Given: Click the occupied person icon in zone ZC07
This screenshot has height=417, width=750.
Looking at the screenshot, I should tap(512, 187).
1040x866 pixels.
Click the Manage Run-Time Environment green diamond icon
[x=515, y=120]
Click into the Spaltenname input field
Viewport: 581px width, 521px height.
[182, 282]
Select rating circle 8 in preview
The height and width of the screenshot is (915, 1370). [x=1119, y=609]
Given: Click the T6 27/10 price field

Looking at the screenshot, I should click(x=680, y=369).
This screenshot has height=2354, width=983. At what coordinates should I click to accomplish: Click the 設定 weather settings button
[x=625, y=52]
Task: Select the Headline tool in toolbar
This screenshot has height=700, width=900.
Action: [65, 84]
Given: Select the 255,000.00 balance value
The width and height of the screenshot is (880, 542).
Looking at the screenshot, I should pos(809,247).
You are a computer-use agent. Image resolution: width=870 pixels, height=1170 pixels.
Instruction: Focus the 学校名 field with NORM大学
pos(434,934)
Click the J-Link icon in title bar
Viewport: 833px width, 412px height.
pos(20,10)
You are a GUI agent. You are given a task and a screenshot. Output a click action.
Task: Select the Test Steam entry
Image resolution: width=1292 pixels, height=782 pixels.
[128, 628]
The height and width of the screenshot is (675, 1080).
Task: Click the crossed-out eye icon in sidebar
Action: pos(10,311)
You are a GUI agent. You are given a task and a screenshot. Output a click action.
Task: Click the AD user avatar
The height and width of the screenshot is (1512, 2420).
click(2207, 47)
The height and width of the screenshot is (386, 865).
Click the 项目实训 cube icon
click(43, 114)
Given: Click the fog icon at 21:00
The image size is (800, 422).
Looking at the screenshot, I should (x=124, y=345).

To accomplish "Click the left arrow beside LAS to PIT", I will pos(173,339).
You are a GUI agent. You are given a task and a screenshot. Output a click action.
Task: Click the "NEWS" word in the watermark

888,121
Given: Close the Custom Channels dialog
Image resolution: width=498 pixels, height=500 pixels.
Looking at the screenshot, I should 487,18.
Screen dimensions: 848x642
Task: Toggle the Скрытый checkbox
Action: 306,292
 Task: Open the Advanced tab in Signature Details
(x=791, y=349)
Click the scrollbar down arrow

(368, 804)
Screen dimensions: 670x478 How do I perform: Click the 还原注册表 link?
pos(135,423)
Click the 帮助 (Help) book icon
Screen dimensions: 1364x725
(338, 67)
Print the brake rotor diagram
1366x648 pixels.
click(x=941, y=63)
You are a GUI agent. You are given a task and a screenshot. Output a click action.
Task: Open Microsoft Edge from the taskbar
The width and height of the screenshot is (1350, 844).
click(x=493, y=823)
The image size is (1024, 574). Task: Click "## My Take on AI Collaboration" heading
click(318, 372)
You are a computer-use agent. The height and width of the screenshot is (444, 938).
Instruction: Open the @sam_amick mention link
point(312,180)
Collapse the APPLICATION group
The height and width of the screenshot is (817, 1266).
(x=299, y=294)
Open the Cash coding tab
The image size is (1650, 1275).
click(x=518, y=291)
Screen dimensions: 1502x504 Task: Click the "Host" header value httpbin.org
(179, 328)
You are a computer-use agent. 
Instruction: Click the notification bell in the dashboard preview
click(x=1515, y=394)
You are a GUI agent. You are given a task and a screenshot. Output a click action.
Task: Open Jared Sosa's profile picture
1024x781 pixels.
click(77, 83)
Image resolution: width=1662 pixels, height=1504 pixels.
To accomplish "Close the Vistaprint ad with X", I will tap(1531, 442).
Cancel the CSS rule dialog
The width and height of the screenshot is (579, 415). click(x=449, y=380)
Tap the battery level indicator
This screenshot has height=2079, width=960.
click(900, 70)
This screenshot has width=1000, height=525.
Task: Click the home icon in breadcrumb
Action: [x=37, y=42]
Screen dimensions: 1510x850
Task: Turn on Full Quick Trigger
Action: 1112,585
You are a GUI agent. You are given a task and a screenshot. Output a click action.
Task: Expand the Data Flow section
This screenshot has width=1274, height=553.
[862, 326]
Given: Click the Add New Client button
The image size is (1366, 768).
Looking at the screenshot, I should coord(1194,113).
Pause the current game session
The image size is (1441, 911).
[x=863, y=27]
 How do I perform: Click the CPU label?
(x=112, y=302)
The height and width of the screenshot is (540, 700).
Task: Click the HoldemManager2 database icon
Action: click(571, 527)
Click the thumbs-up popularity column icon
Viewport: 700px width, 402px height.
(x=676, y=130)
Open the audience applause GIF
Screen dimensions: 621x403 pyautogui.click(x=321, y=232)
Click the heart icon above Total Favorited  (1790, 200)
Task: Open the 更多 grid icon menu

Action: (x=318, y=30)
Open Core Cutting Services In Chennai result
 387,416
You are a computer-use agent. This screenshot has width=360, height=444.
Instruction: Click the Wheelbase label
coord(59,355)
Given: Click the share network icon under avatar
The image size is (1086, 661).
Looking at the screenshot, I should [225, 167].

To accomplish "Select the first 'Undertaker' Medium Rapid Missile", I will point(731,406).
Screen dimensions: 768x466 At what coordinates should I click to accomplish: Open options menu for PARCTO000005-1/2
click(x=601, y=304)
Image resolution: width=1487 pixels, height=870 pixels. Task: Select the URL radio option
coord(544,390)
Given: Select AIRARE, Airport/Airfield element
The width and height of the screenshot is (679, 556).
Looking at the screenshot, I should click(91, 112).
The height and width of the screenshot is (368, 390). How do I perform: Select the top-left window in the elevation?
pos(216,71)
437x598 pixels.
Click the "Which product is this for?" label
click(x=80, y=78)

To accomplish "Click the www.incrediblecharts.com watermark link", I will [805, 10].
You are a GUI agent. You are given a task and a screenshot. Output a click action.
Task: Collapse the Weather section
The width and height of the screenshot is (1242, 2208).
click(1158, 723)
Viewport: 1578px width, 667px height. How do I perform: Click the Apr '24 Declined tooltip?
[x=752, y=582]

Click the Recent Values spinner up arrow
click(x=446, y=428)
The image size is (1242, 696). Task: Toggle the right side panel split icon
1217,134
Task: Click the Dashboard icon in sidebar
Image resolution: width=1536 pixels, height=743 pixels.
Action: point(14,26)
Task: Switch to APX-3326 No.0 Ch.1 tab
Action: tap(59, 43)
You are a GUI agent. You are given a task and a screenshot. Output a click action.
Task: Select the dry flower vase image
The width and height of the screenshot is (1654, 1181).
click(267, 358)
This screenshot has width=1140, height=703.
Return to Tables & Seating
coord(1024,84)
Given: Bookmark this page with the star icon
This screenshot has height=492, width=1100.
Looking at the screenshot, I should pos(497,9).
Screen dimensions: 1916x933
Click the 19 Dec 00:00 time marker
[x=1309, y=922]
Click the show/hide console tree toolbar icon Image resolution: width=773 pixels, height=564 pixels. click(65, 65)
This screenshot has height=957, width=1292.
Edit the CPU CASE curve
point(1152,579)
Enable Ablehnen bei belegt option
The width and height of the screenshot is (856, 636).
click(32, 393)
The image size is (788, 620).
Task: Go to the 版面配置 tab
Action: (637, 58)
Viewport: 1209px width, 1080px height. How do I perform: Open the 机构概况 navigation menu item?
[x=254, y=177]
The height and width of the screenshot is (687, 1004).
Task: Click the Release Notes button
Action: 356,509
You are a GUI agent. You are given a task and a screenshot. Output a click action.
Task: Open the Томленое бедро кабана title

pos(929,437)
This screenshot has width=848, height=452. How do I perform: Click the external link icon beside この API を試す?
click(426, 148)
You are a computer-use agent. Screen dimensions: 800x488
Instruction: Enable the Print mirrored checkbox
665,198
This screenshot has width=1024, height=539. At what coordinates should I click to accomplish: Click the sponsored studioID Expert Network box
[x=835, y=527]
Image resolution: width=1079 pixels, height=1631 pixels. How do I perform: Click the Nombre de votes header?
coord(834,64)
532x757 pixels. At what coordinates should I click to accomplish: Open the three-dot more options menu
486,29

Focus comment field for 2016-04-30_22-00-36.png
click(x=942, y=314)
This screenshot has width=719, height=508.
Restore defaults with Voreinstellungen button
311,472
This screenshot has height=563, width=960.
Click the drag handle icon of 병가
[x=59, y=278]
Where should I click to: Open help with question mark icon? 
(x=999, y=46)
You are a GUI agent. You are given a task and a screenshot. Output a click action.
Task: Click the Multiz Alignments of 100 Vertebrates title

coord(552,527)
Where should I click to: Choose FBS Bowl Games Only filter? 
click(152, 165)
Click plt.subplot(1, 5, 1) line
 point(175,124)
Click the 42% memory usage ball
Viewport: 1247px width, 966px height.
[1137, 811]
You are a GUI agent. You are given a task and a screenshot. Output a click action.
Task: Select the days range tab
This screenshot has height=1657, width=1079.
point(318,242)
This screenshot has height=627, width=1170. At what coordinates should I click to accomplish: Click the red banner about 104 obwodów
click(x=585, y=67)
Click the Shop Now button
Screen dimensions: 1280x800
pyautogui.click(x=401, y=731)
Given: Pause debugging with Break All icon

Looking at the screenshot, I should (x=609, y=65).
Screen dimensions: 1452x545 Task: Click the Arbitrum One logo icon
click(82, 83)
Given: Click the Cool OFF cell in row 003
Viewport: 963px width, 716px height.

TASK TO COMPLETE
Reproduce exactly the entries above, limited to the lines from the one with "1366x648 pixels." through the one with "Open the Cash coding tab", both included.

RESPONSE AREA
1366x648 pixels.
click(x=941, y=63)
You are a GUI agent. You are given a task and a screenshot. Output a click action.
Task: Open Microsoft Edge from the taskbar
The width and height of the screenshot is (1350, 844).
click(x=493, y=823)
The image size is (1024, 574). Task: Click "## My Take on AI Collaboration" heading
click(318, 372)
You are a computer-use agent. The height and width of the screenshot is (444, 938).
Instruction: Open the @sam_amick mention link
point(312,180)
Collapse the APPLICATION group
The height and width of the screenshot is (817, 1266).
(x=299, y=294)
Open the Cash coding tab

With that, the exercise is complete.